(TEXT SECTION):
_ _ _
---
name: agent-readiness
description: Use to ASSESS, HARDEN, SCAFFOLD, or DIAGNOSE a repository's agent-readiness for coding-agent harnesses such as Claude Code, Cursor, Codex, Copilot, Windsurf, and Aider. Covers AGENTS.md, SKILL.md, and MCP scaffolding, PreToolUse and other hooks, CI gates, sandbox and approval design, and repo-level agent failure modes; harness-agnostic and portable-first (AGENTS.md, MCP, OpenTelemetry); ships an opinionated checklist grounded in published research. Triggers on 'make this repo work with Claude Code / Cursor / Codex', 'scaffold our AGENTS.md', 'add an agent hook or gate', 'why did the agent trip on our repo', 'score our agent-readiness'. Do NOT use to design agent-facing products like SDKs or llms.txt docs (use agent-experience), to promote recurring failures into rules from a feedback signal (use agent-rules), or to instrument an AI product's eval loops (use agent-evals).
license: MIT
---

# Agent Readiness

Assess, harden, scaffold, and diagnose a repository's agent-readiness.
Harness-agnostic; portable-first (AGENTS.md, SKILL.md, MCP, OpenTelemetry).
Grounding sources live in `skill.json`; this file is runtime routing only.

**Produces:** intent-specific report — `assess-report.md` / `harden-recommendation.md` / `scaffold-bundle.md` / `diagnose-runbook.md`; tracked assessments also emit `agent-readiness-findings-ledger-<date>-<slug>.md` + `agent-readiness-workflow-state-<date>-<slug>.json`. Rendered in chat as fixed-width text (no Markdown pipe tables).

## Core principle

**Make the repository legible to a stateless, context-window-bound LLM that must rediscover the project on every turn** — through deterministic structure, hand-curated instructions (never autogenerated), executable boundaries, and replayable feedback loops. Three load-bearing claims surface in every playbook:

1. **Don't `/init`.** Hand-curate from observed failures.
_ _ _
(DIRECTIONS):
**1.** Reproduce the agent-readiness skill file word for word from "# Agent Readiness" to "Markdown pipe tables).".
**2.** In the agent-readiness skill file, where do the grounding sources live?

Saved data entries:
_ _ _
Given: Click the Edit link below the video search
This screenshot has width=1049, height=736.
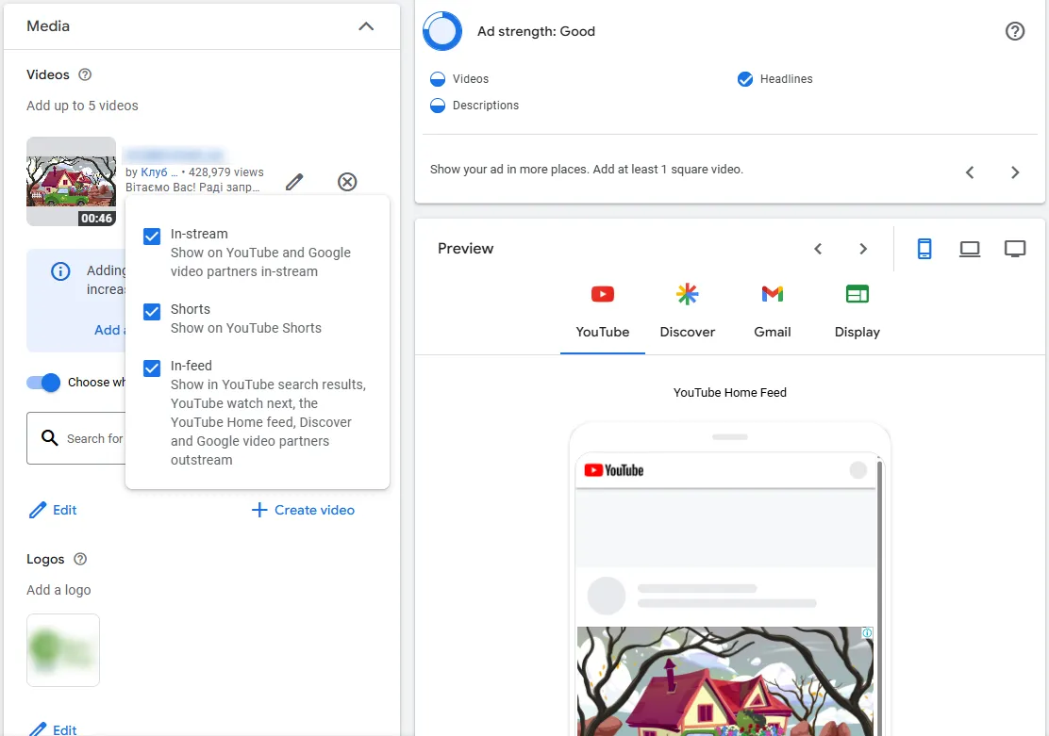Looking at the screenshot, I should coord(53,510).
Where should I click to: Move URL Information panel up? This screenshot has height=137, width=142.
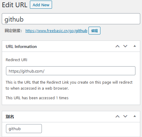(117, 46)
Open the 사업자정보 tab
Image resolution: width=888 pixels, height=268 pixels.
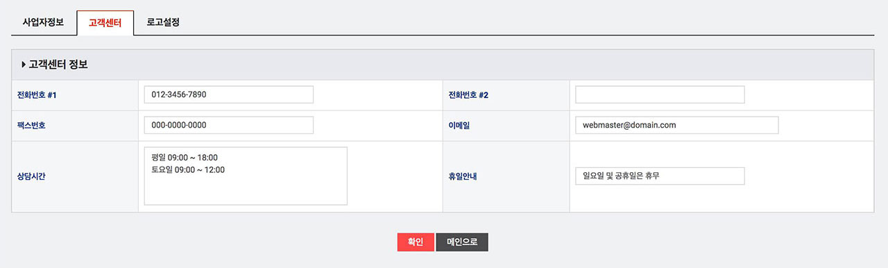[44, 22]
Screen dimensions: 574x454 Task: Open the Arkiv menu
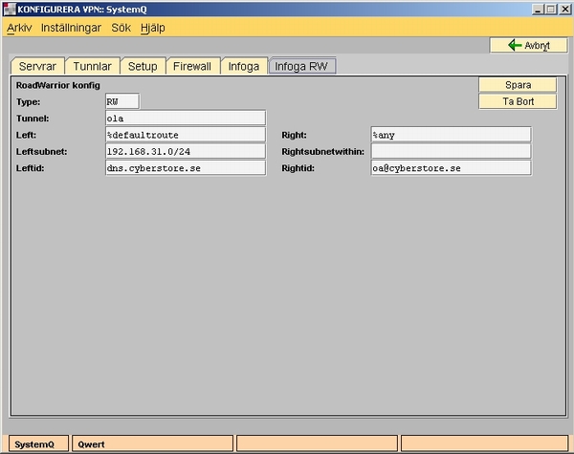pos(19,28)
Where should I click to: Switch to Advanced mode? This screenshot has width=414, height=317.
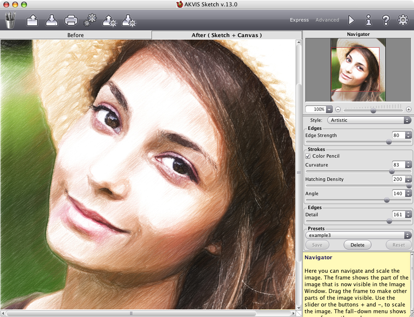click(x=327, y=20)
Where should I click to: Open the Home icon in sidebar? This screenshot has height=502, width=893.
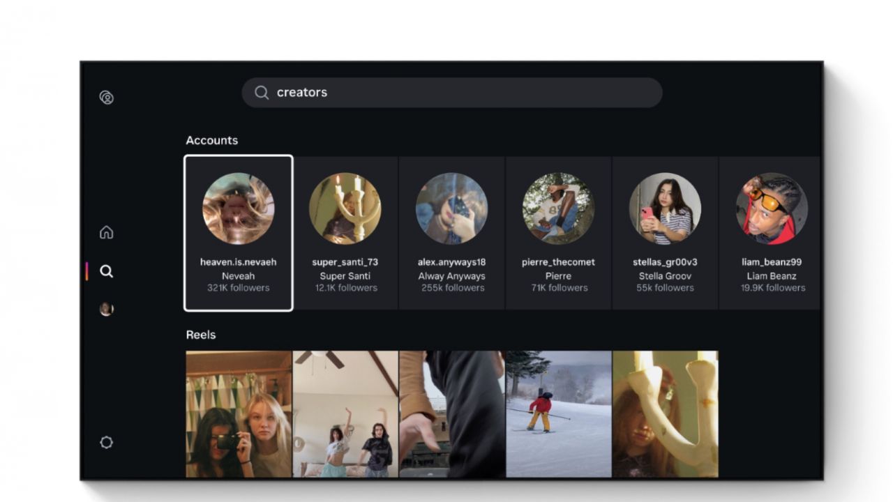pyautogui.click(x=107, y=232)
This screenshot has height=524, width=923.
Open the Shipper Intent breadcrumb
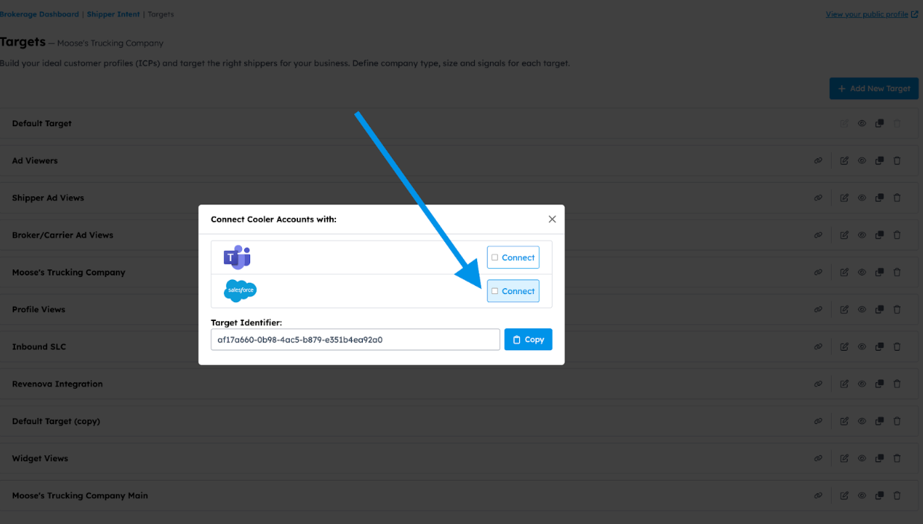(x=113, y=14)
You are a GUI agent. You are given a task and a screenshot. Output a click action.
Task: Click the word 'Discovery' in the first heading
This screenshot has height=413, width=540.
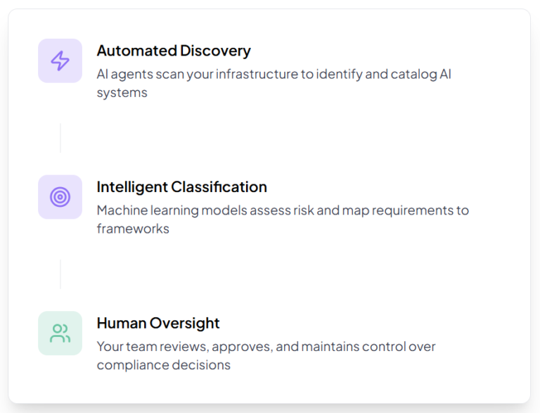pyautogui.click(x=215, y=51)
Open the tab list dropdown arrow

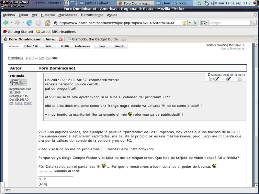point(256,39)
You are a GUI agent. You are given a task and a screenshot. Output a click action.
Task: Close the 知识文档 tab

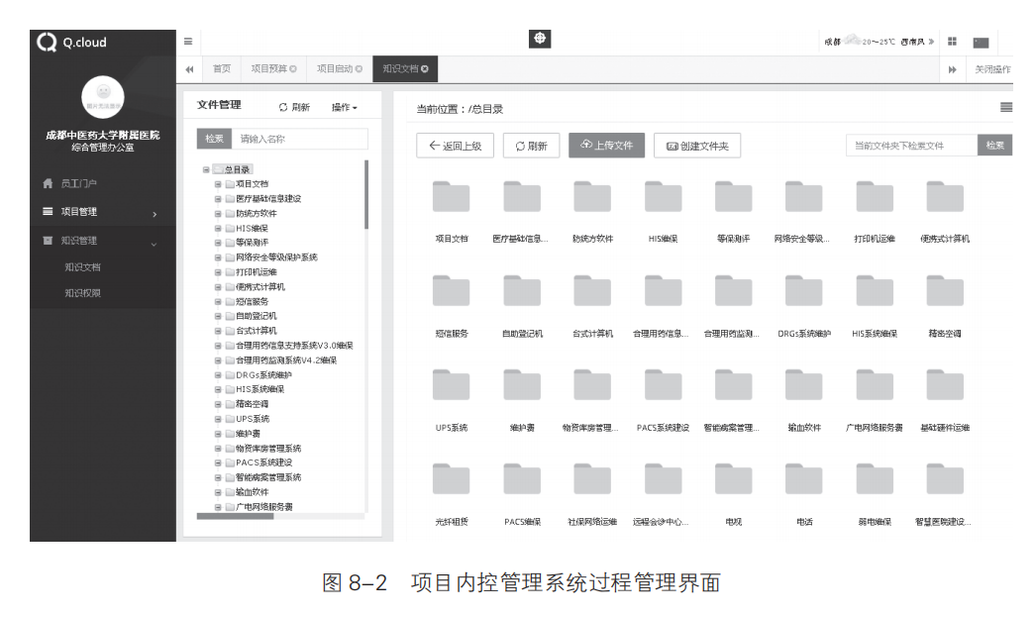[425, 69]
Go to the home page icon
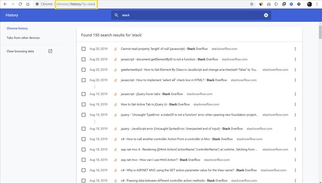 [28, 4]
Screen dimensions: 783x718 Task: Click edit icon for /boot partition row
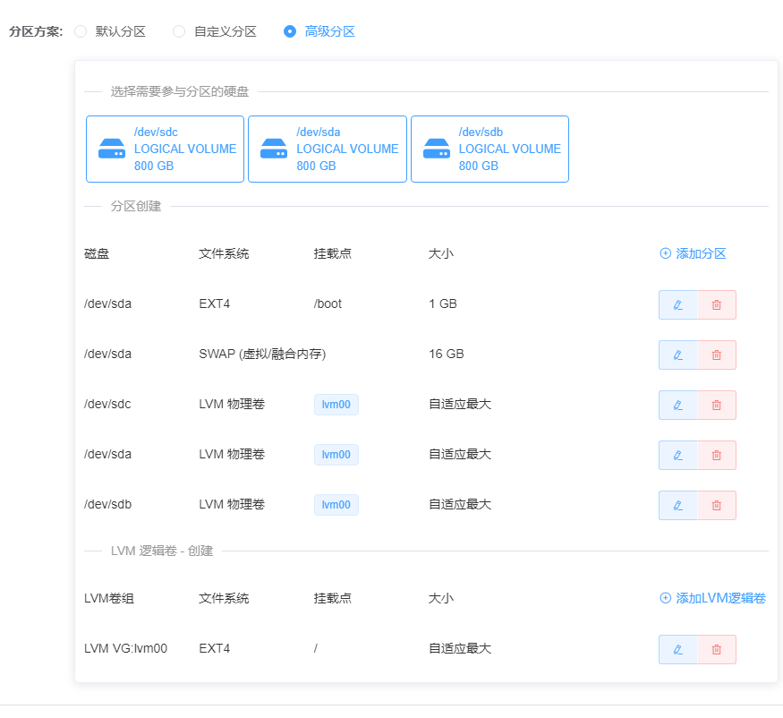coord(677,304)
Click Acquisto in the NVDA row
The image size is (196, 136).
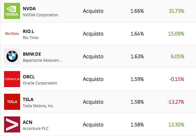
_ _ _
(ANSWERS TO THE PROBLEMS):
**1.**
# Agent Readiness

Assess, harden, scaffold, and diagnose a repository's agent-readiness.
Harness-agnostic; portable-first (AGENTS.md, SKILL.md, MCP, OpenTelemetry).
Grounding sources live in `skill.json`; this file is runtime routing only.

**Produces:** intent-specific report — `assess-report.md` / `harden-recommendation.md` / `scaffold-bundle.md` / `diagnose-runbook.md`; tracked assessments also emit `agent-readiness-findings-ledger-<date>-<slug>.md` + `agent-readiness-workflow-state-<date>-<slug>.json`. Rendered in chat as fixed-width text (no Markdown pipe tables).

**2.** In `skill.json`.